Ah, so no wonder Some Guy kept getting away with popping caps in asses. He was a lawyer, so he knew his way around the legal system. Certainly, calling the police and telling the dispatcher “You know, Some Guy works in my office” got no response, so I wrote it off. Some Guy can’t be everywhere, can he?

Ah, but he was. I went from that office to a weekly newspaper, and found that I couldn’t be hired on full-time because they needed to do so for the “humor” columnist. Said alleged humorist was extremely popular according to the editor, based on the fan letters and E-mails received, and they all came from Some Guy. Some Guy even wrote those letters in the editor’s handwriting and with the editor’s IP address, to throw everyone off the scent. I took another job in Portland, Oregon, based on recommendations from friends about how great Portland was. Once I escaped eighteen months later, I asked “Have you ever been to Portland?”

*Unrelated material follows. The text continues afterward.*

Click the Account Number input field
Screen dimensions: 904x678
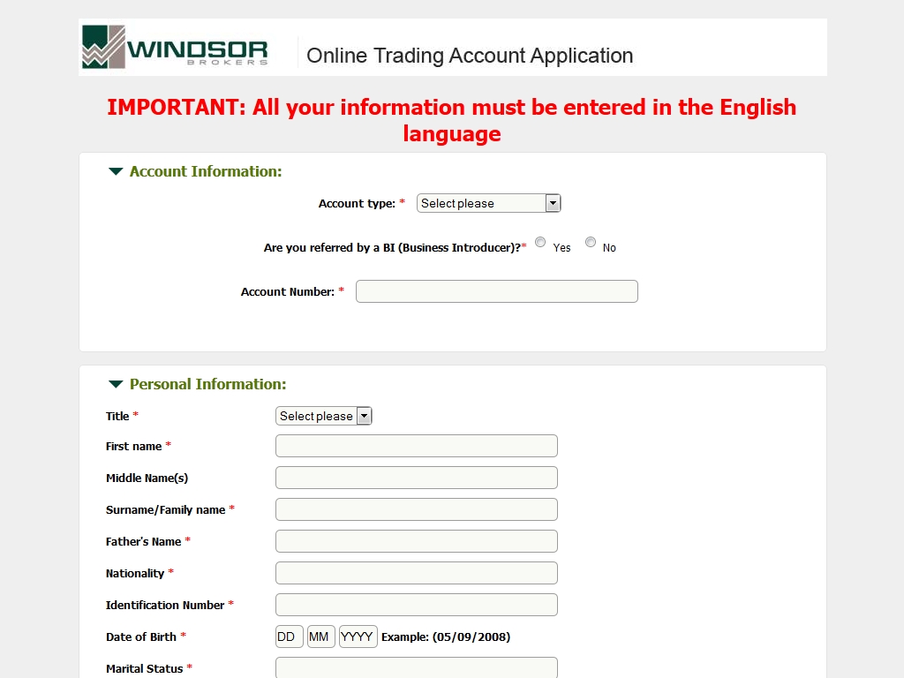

“No, but I was told that it was a great place.”
“And who told you this?”
“Some Guy.”

It just kept getting better and better. After moving back to Texas, Some Guy really had it out for me. My phone number had belonged to a drug rehab center that had shut down five years earlier, and for the next five years I had that phone number, I was awakened at all hours by people calling up asking “Is this Darco Drug Labs?” When I’d ask who gave them this number, the answer was almost always the same: You Know Who. When the answer wasn’t “Some Guy,” I’d get a contact number for the facility, church, or Narcotics Anonymous sponsor who passed on the number, and I’d ask them where they got it. Three guesses as to the person who supplied it.

After a while, I realized that Some Guy didn’t have it out just for me. He had it out for all of humanity, with a deep and obsessive hatred of the entire species. Talk to anybody who works in retail. “Some Guy told me that your manager will give me a discount if I ask for it.” “Some Guy left me a big box full of samples for free, and if you don’t give them to me, I’ll sue.” “Well, Some Guy told me that I can keep anacondas in a ten-gallon fishtank, and all I have to do is not feed them so much so they’ll stay small.” “I can’t believe it. Some Guy told me that you had a bottle of wine that nobody else has ever heard of and doesn’t show up in your inventory database, so you’d better find it NOW.” Talk to anybody who works a Customer Service phone center, and they’ll tell you not just what they’ll do to Some Guy when he’s caught, but how they’ll set the corpse on fire and sow the ashes with salt to prevent him from coming back.

And why do I bring all of this up? At least four times this week, I’ve been contacted by people seeking to buy a Venus flytrap. Not a problem there in the slightest, but then they tell me “We’ve got a problem with mosquitoes in our back yard, and we want to get a flytrap to eat them all.”

“Huh. Interesting. You do know that flytraps generally don’t catch mosquitoes, and even when they do, they actually attract them, don’t you?”

“That’s not what I’ve heard. Someone told me that one plant will eat all of my mosquitoes.”

“And who told you this?”

“Some Guy.”

Yeah. I think I’m going to skip out on the fire ants and the angle grinder. I just need to find out where I can rent a sausage grinder and a cubic meter of live rats. I’m going to keep the DVD player right there, though, because some people are so foul that they deserve the worst punishments imaginable.